[Exercise prompt]
Locate every line below that contains the word "Wrestling" and copy it.

[Raw data]

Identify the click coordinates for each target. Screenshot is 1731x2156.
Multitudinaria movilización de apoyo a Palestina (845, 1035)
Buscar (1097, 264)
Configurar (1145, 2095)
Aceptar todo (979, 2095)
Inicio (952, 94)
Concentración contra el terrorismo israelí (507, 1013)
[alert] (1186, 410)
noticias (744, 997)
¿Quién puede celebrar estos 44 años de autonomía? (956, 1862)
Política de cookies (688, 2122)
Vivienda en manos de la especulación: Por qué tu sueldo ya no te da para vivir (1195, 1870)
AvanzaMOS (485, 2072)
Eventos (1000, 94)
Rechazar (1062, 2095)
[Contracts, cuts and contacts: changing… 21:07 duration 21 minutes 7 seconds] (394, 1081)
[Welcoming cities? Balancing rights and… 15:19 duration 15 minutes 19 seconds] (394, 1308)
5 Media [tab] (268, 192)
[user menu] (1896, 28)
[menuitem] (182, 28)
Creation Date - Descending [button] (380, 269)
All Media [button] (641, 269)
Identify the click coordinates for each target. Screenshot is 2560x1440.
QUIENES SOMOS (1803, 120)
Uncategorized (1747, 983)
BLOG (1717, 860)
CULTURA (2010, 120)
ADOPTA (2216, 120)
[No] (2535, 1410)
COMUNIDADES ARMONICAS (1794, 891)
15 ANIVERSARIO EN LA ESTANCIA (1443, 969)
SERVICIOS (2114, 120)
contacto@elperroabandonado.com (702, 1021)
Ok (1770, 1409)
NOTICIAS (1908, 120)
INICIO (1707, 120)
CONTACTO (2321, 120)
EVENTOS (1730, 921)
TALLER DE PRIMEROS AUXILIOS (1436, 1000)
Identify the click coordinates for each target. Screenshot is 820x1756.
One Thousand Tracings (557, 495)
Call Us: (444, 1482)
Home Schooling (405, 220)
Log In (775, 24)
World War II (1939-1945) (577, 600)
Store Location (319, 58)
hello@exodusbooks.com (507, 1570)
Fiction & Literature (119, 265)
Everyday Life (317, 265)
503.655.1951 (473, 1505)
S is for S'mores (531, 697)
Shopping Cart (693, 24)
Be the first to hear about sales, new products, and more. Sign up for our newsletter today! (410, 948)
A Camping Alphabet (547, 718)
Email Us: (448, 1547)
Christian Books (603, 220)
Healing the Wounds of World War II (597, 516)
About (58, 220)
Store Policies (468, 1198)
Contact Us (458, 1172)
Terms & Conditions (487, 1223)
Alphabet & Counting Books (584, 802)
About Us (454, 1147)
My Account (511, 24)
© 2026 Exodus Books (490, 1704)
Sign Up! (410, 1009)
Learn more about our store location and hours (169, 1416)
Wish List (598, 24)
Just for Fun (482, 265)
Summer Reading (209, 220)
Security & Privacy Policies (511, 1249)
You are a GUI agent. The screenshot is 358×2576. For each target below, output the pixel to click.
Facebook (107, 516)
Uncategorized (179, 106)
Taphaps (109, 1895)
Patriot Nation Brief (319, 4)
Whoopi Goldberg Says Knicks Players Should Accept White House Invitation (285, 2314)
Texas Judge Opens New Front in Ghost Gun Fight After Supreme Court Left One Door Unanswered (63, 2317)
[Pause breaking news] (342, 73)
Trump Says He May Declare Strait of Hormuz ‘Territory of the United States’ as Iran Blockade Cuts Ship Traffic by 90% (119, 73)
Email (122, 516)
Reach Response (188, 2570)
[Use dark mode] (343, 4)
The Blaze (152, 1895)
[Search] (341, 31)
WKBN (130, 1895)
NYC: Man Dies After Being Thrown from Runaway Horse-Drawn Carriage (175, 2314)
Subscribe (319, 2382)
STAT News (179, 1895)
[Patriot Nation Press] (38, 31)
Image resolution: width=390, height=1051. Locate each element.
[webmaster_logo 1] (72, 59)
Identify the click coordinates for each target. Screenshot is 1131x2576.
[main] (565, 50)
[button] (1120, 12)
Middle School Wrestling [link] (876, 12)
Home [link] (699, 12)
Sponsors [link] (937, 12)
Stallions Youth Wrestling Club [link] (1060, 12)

[Solution below]
Middle School Wrestling [link] (876, 12)
Stallions Youth Wrestling Club [link] (1060, 12)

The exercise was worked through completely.